2. Individualism > Collectivism
Skankhunt42’s abuses kick off a heated war between South Park’s girls and boys (most of whom have not been trolling the girls). The boys’ de facto leader, Butters, sums up the ugliness of groupthink:
Throughout the season, Cartman’s newfound sense of social justice leads him to overcorrect from his characteristic bigotry. Cartman is now insistent that not only can girls be funny and smart, they all are — at all times! While this is a step forward from rejecting women as even being capable of intelligence or humor, any belief that places entire groups of people into strict categories robs those people of their individual dignity.
This season has also repeatedly addressed the ugliness of groupthink in the ongoing election storyline. One character, Randy Marsh, is wildly intolerant and dismissive of anyone who votes differently than he does. He thinks anyone who doesn’t support his candidate must be stupid, evil, or hateful. This costs him friends, and it damages his family relationships.
If you insist on only respecting others who think exactly as you do, you will soon find yourself very bored, and very alone. Indeed, this sort of discourse is dangerous for society at large.
3. Traditionalism Can Be Harmful and Delusional
No discussion of season 20 can go long without a high pitched “member??!”
There’s a rising source of toxic traditionalism in South Park this year: delicious little “Member Berries” that fill your head with idyllic memories of a better past. Although they mostly revel in highlights from the Star Wars canon (“‘Member Chewbacca again?”), they also ask us to recollect, “‘Member no immigrants?” “‘Member when we were safe?”
No I do not, delicious ‘lil Member Berry.
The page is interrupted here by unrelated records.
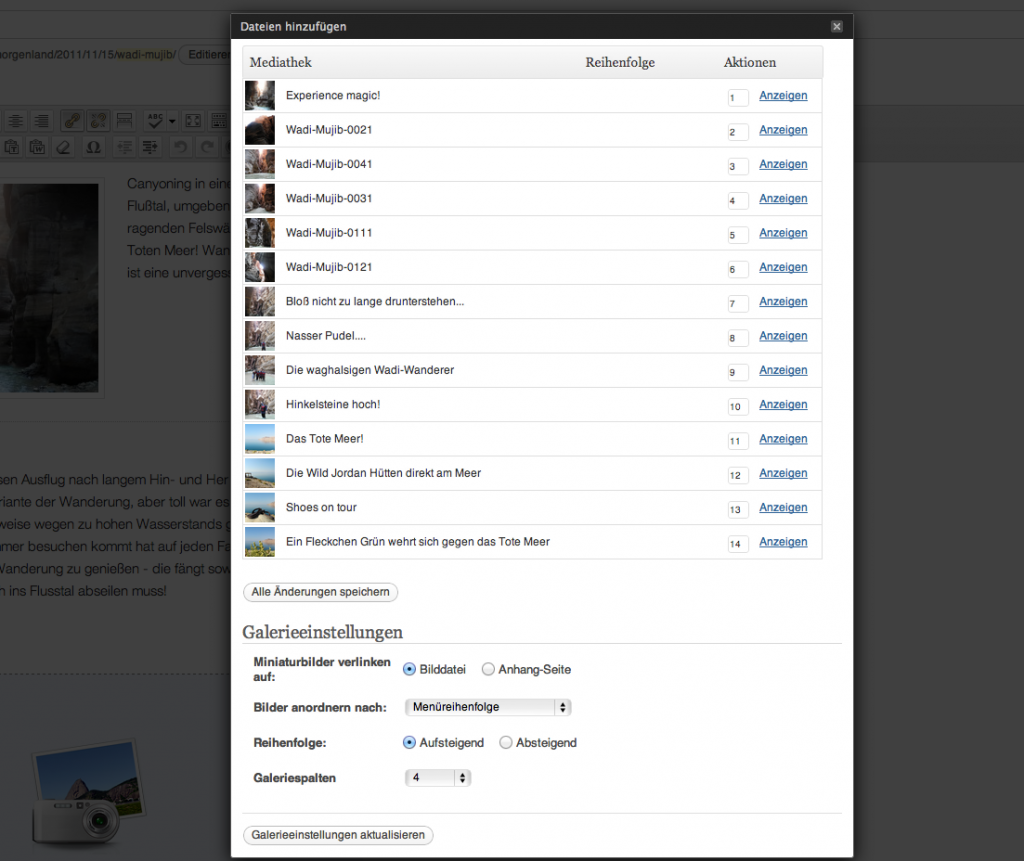The image size is (1024, 861).
Task: Open the Menüreihenfolge sort dropdown
Action: (488, 707)
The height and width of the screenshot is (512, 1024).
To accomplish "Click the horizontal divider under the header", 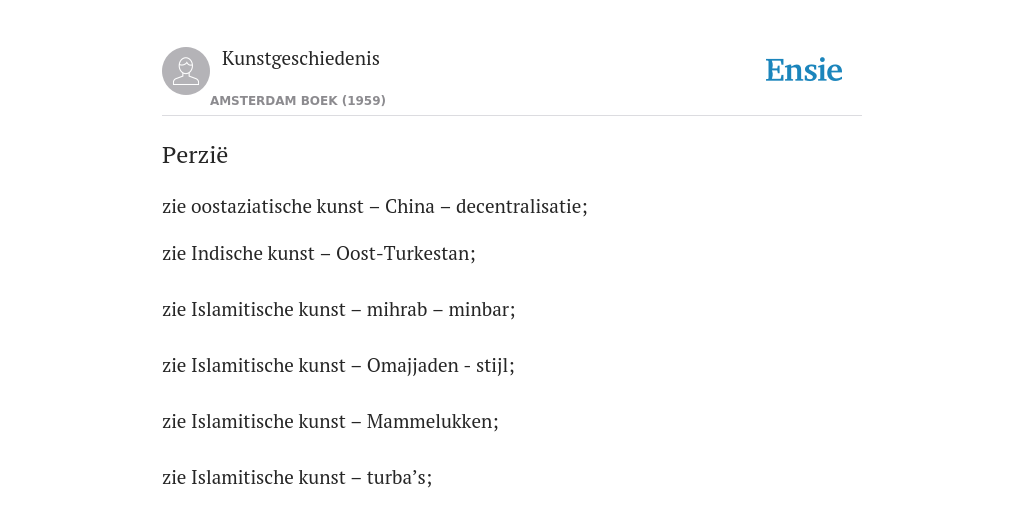I will (512, 116).
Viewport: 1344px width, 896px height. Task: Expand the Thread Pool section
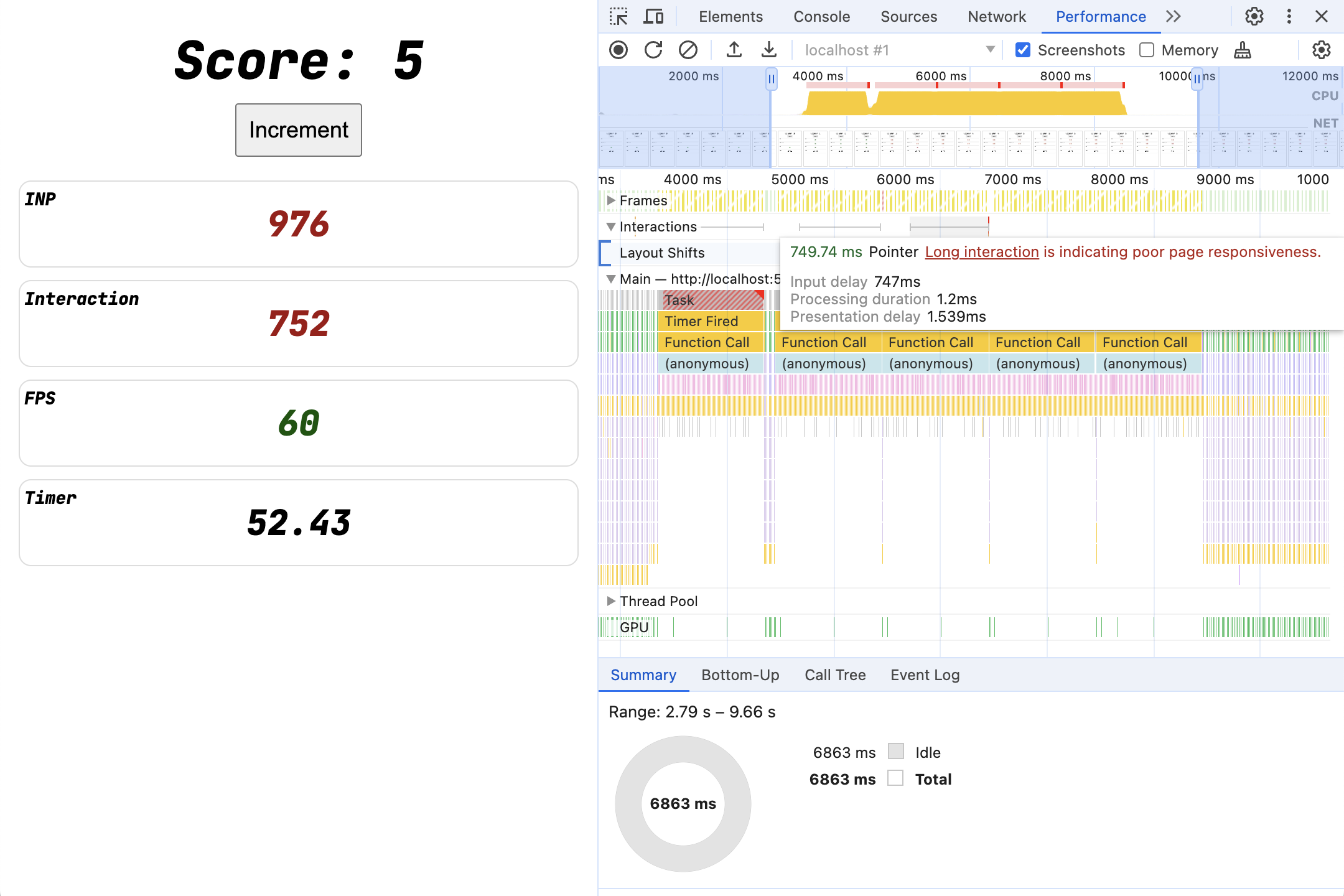tap(611, 600)
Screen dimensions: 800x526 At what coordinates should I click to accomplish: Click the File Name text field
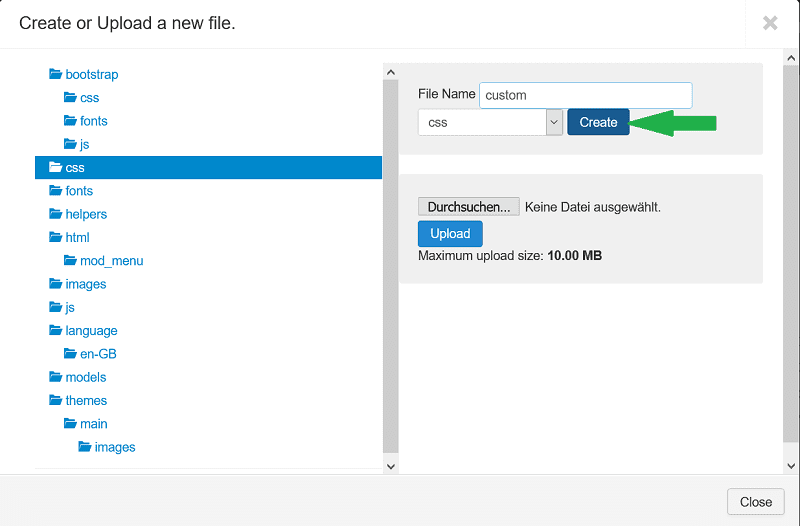[585, 95]
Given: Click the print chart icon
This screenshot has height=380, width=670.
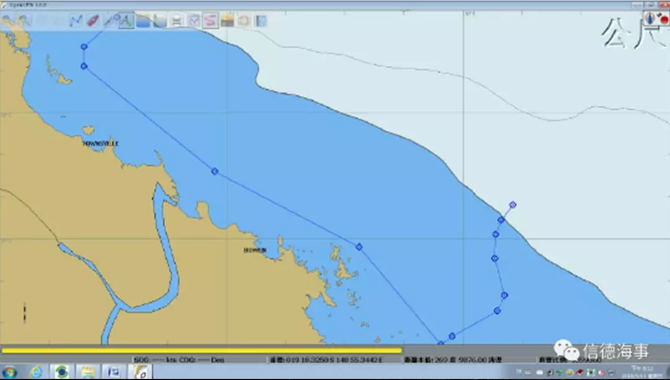Looking at the screenshot, I should click(176, 21).
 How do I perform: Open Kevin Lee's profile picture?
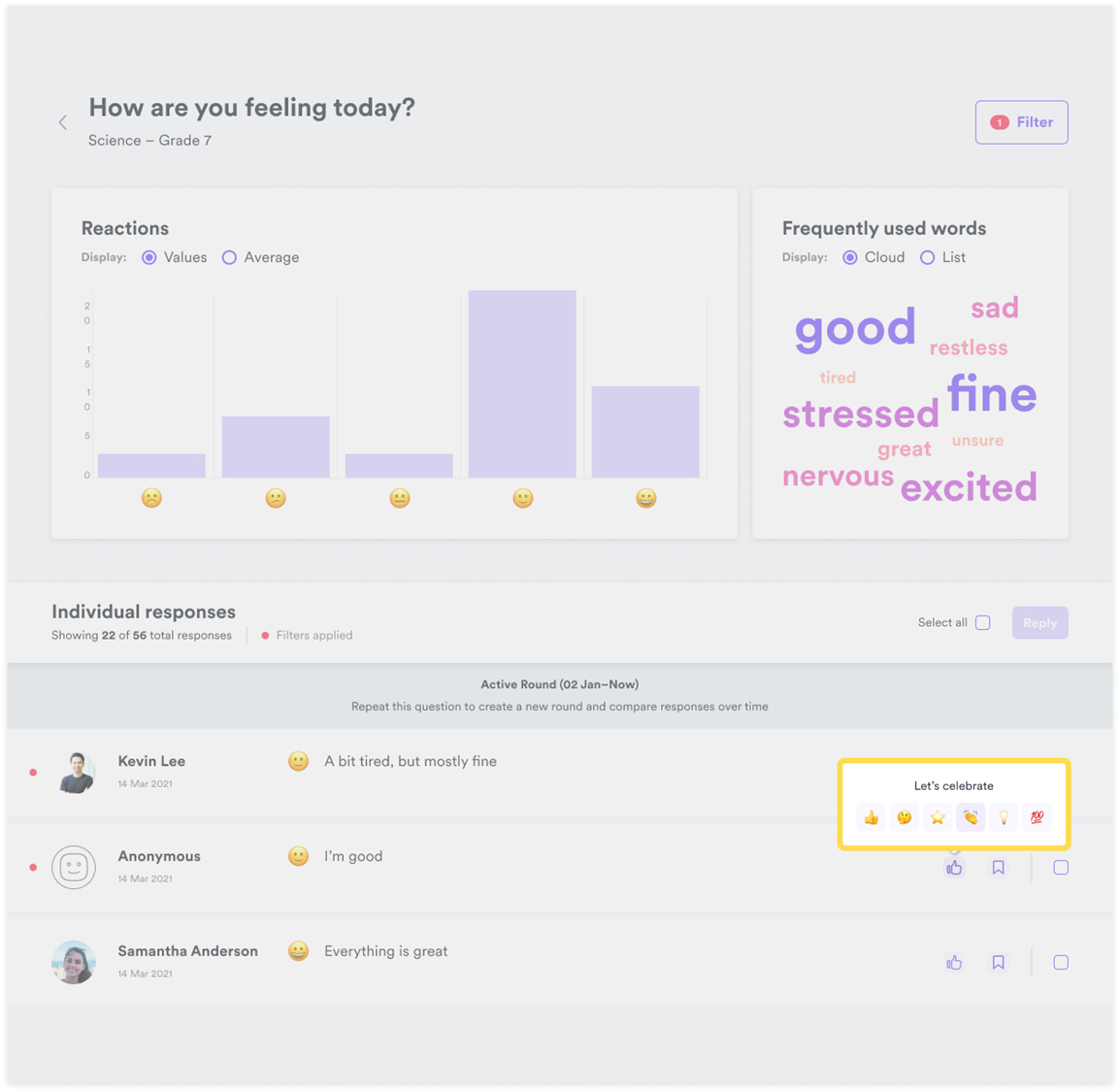click(75, 773)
While the Member Berries are quite right that the old Star Wars movies are vastly superior to the pathetic prequels (I never heard a “‘Member podracing?”), their hazy memories of a safer time are a fantasy.
As scholars like Steven Pinker and Matt Ridley have repeatedly demonstrated, we actually used to be a lot more unsafe. It may feel nice to selectively recall the past ringed with a halo, but by most relevant indicators we’re in the good ol’ days right now.
The Member Berries encourage the denizens of South Park into inaction and cultural stagnation. As Hayek says in his famous essay “Why I Am Not a Conservative”:
[Conservatism] cannot offer an alternative to the direction in which we are moving. It may succeed by its resistance to current tendencies in slowing down undesirable developments, but, since it does not indicate another direction, it cannot prevent their continuance.”]
Here Hayek is drawing out the traditionalist strand of conservatism. The townspeople of South Park resist undesirable cultural and societal trends, but reveling in a delusional past can, at best, slow down those trends. To “indicate another direction” takes more than ‘membering’ Boba Fett.Conclusion
The critical consensus on season 20 was that it was uneven and at times a bit thin on humor. True, it probably wasn’t as strong comedically as season 19, but as the show has matured, it has developed the ability to transcend its caustic “mock everyone” ethos to sketch out a real moral foundation.
While the singing Christmas turds of seasons past will always be funny, it is South Park’s growing, full-throated defense of liberal values like free expression, privacy, anti-authoritarianism, and individualism that will forge its larger legacy.